● Stored items
=======

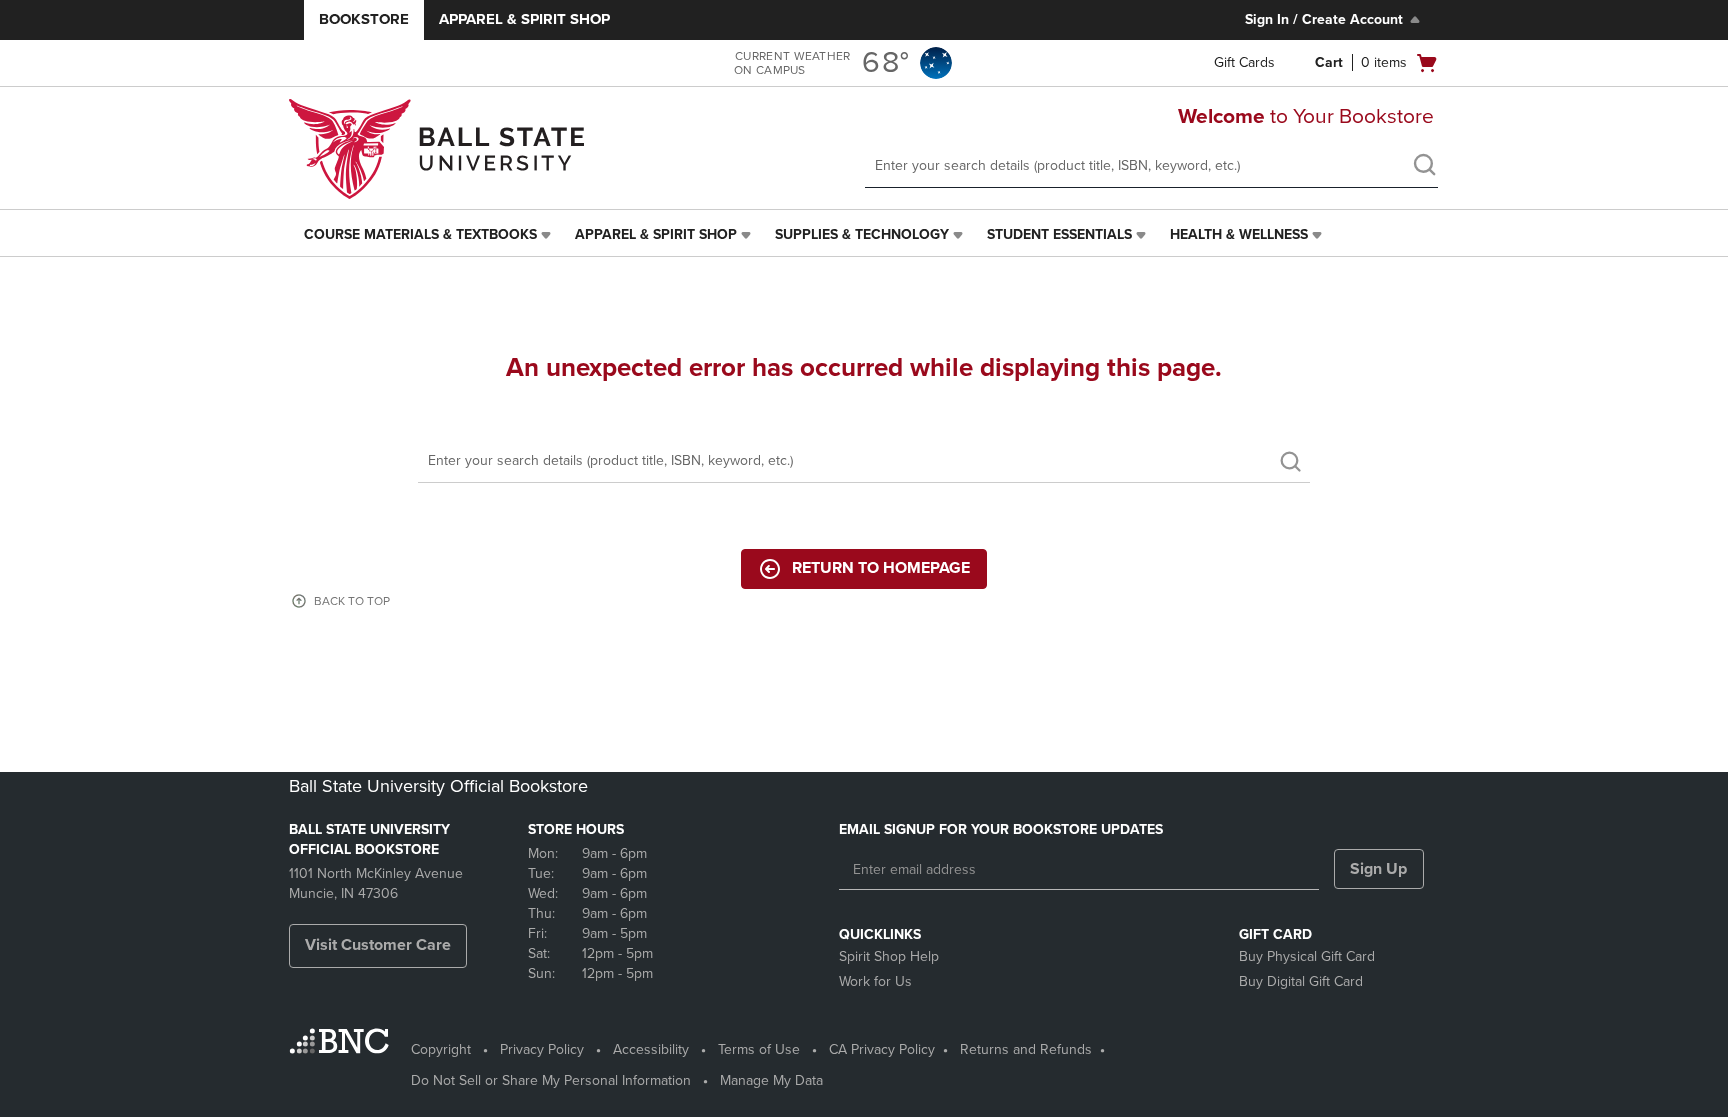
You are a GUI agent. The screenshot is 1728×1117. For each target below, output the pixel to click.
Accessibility (651, 1049)
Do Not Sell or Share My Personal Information (551, 1080)
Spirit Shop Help (889, 956)
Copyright (441, 1049)
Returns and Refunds (1026, 1049)
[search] (1424, 167)
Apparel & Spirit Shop (524, 19)
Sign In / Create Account (1324, 19)
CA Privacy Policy (882, 1049)
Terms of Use (759, 1049)
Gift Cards (1244, 62)
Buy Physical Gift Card (1307, 956)
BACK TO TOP (352, 601)
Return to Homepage (881, 568)
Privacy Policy (542, 1049)
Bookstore (364, 19)
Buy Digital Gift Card (1301, 981)
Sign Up (1378, 869)
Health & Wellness (1239, 234)
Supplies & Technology (862, 234)
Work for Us (875, 981)
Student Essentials (1059, 234)
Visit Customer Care (378, 945)
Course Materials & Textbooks (420, 234)
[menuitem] (429, 235)
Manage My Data (771, 1080)
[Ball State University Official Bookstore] (439, 149)
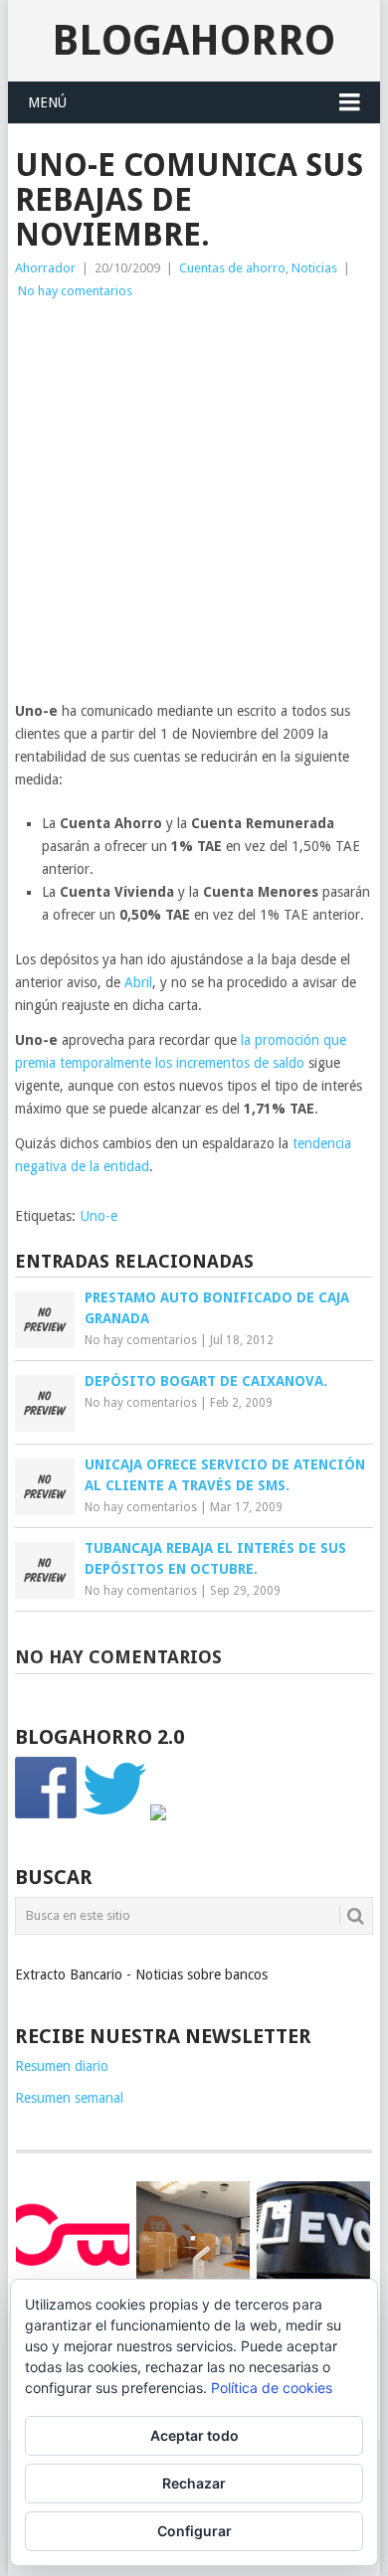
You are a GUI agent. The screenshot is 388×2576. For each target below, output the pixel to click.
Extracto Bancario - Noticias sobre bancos (141, 1974)
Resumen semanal (69, 2098)
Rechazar (194, 2483)
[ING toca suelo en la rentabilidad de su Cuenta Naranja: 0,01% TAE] (193, 2238)
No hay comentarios (75, 290)
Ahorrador (45, 267)
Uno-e (99, 1216)
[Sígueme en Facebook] (47, 1815)
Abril (138, 982)
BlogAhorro (193, 40)
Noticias (314, 267)
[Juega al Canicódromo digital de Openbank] (72, 2234)
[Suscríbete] (158, 1815)
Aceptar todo (194, 2435)
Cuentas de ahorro (232, 267)
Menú (47, 102)
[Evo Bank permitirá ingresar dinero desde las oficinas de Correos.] (313, 2234)
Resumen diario (61, 2066)
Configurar (194, 2530)
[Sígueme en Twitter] (114, 1815)
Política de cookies (271, 2387)
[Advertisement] (194, 506)
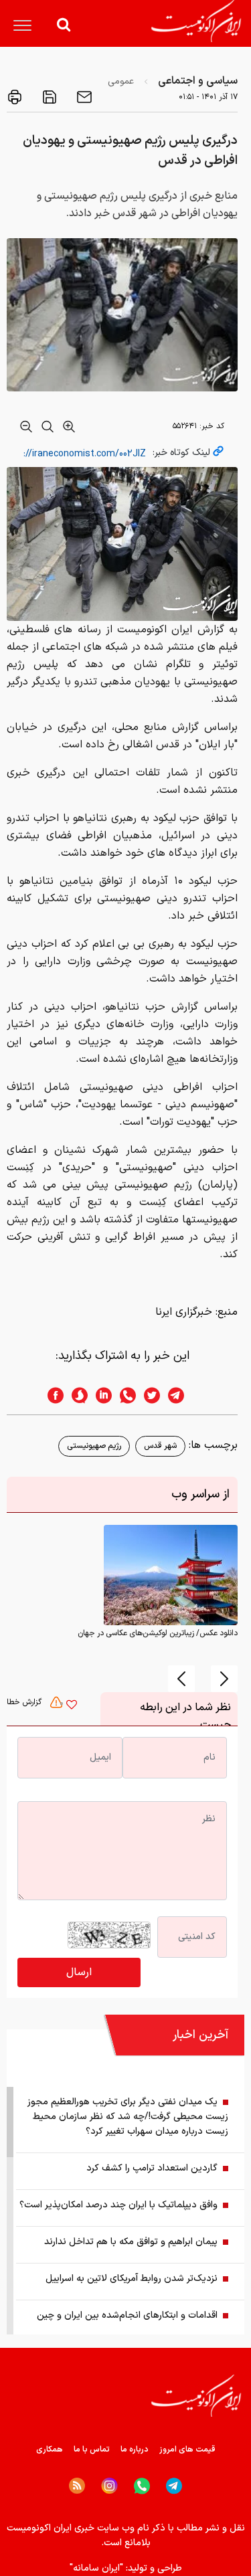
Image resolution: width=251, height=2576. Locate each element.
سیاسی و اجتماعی (198, 81)
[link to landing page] (196, 21)
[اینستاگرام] (109, 2486)
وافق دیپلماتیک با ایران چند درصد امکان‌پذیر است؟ (118, 2205)
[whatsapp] (124, 1395)
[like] (71, 1706)
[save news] (48, 97)
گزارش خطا (25, 1702)
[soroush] (76, 1395)
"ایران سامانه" (96, 2568)
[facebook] (51, 1395)
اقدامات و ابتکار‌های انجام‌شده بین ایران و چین (127, 2315)
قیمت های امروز (187, 2450)
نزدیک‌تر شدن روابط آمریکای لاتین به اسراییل (132, 2279)
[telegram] (182, 1395)
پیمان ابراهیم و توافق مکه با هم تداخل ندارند (131, 2242)
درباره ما (134, 2450)
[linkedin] (100, 1395)
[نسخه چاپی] (15, 97)
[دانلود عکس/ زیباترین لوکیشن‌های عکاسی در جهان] (171, 1574)
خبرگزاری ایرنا (183, 1312)
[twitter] (148, 1395)
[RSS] (77, 2486)
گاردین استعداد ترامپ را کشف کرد (152, 2168)
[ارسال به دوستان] (83, 97)
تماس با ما (92, 2450)
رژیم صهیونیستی (94, 1446)
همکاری (49, 2450)
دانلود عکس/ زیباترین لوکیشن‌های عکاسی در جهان (158, 1633)
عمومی (121, 81)
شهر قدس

=======

In how many lines of the data above does the word "دانلود" occur? Only the number is wanted.

● Answer to the problem
2